Marc is an alien agent looking for his foes. When they rob a military truck- by way of a femme fatale back-flipping into the truck!-, he springs into generic action. Cue car chase shoot-out!
After getting ejected from his car, him and another alien engage in a kung-fu fight. When things go his way, Marc pulls out a shotgun with special rounds and then the silly moment occurs...
You see, these aliens are basically sparkles that take up human bodies. That's less cool than a kick-ass, bi-racial alien fighter for sure. The silly effects don't help!
As for Billy Zane, he plays a Redneck- though this is set in the Mid-West- who hits on this small-town waitress with a tattoo shirt. Was that a trend for five seconds that I missed? Didn't think so.
Out drinking, Zane is drowned in a lake that a meteor hit. Just go with me, people. This allows the sparkle aliens to take over his body. In this case, it's the militant group's General- the big cheese!
When the action hits the small town, Marc and the Waitress join forces. She's his Short-Round, folks!
In action, Marc generally kicks ass and can't be killed by bullets...sort of. As the film progresses, his powers weaken. It's just a shame that someone with actual acting range isn't around to convey the emotion involved!
Not that it matters. For all of the movie's decent action and plotting, silly stuff like this is just hard to ignore. He is all made of stars!!!
Oh and there's a sub-plot where the teenager wants to sleep with Dacascos. You realize that you're trying to f#%k an alien Scarecrow, right?!?
Wonder why I haven't mentioned Zane in a while? Well, he's only in about five scenes- one with Dacascos.
As the biggest 'star' here (by virtue of being in Titanic), he is quickly written out, setting up the fight between Dacascos and his former-girlfriend. He wins. Afterwards, he risks the portal to go home, but...
It's all a ruse. He just comes back seconds later, making the teenager think that he's gone forever. What a dick!
In a post-script, he fights more alien terrorists, setting up a sequel that nobody requested. The End.

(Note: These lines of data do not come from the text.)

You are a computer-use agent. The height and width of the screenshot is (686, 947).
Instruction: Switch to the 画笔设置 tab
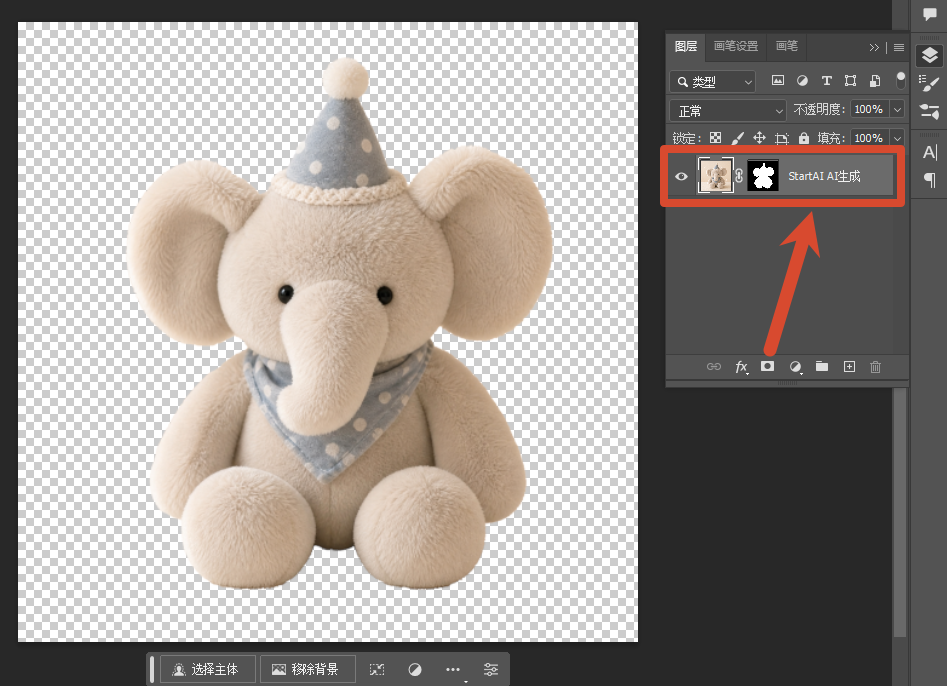[736, 46]
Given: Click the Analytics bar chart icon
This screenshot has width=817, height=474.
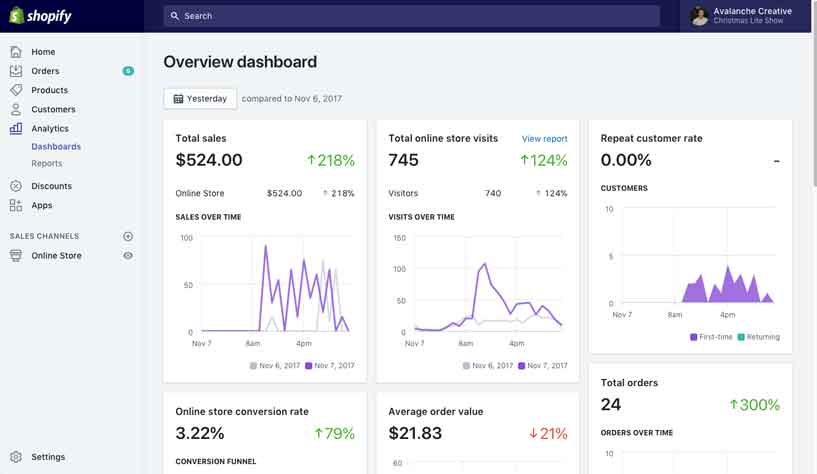Looking at the screenshot, I should [16, 128].
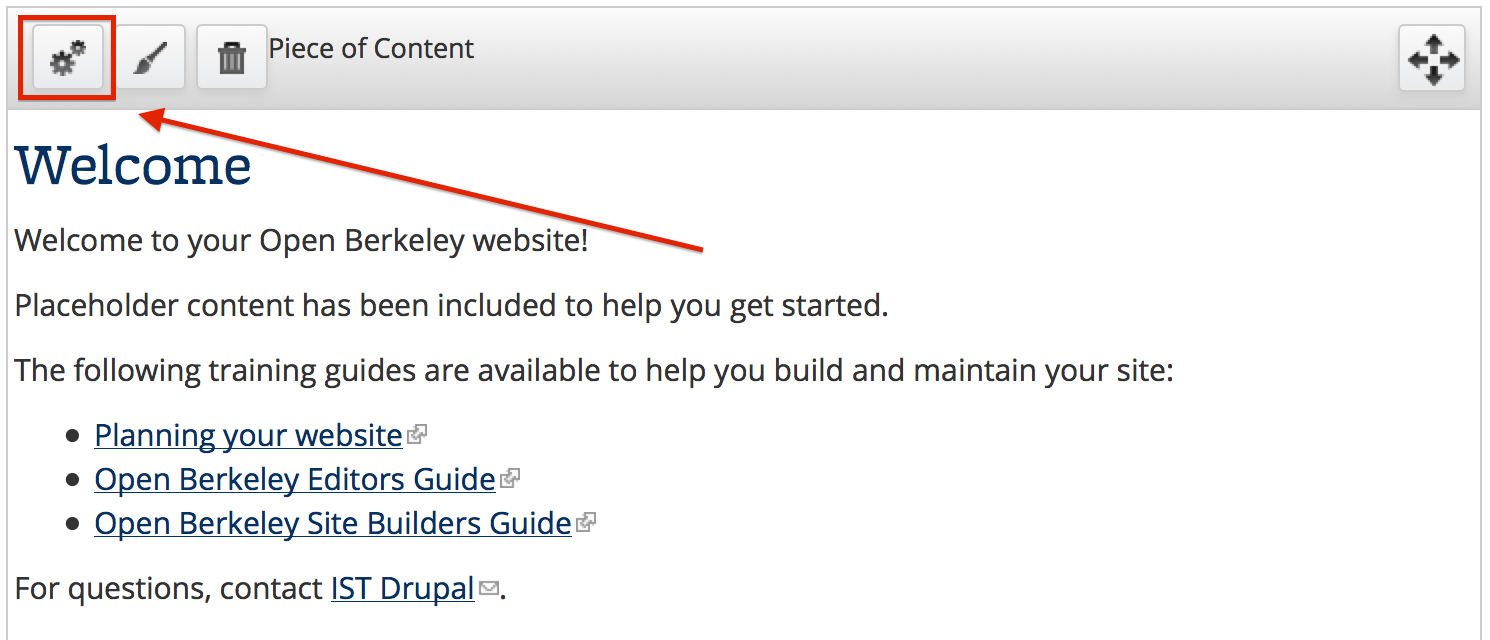Open the Planning your website link
This screenshot has height=640, width=1490.
pos(249,436)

Sparkle sparkle sparkle! This movie is certainly interesting in theory, but pretty lackluster in execution. It's not just a budgetary thing either. Admittedly, if the movie had a $40,000,000 budget instead of a $4,000,000 one, the effects would be better. That aside, the action is uneven. In the opening scene, Dacascos kicks lots of ass. In his next fight scene against a fellow alien, he gets the shit kicked out of him! He only wins by grabbing his Shotgun Ex Machina (a plot idea later seen in Drive Angry) and getting one shot in. Even in his final fight scene, it's closer than you'd imagine, with the exception of instantly knocking away Zane. Why is he in this again? He appears in one scene as the redneck, gets killed in the next and spends the rest of the movie occasionally showing up to say 'How are things going?' and then disappearing. Why cast him and do nothing with him? He gets one brief 'I'm evil' speech before being disposed of and even that's not very good. If he's supposed to be like Zod- alien General, main villain-, you have done a terrible job of doing that! I can name numerous bad movies built around having C-List action stars fight- they actually have it happen. Hell, even the titular creatures in Human Robot vs. The Aztec Mummy fight- for about 20 seconds, granted! It is also hard to ignore the similarities to the Adrian Paul vehicle covered recently. This is definitely better than the 'film' version, but it's not great. If you like Direct-to-Video Action, you can do far worse. Other than the silly effects, it lacks the goofy charm of other films to draw in the curious. As it is, it falls flat- in the middle of the pack.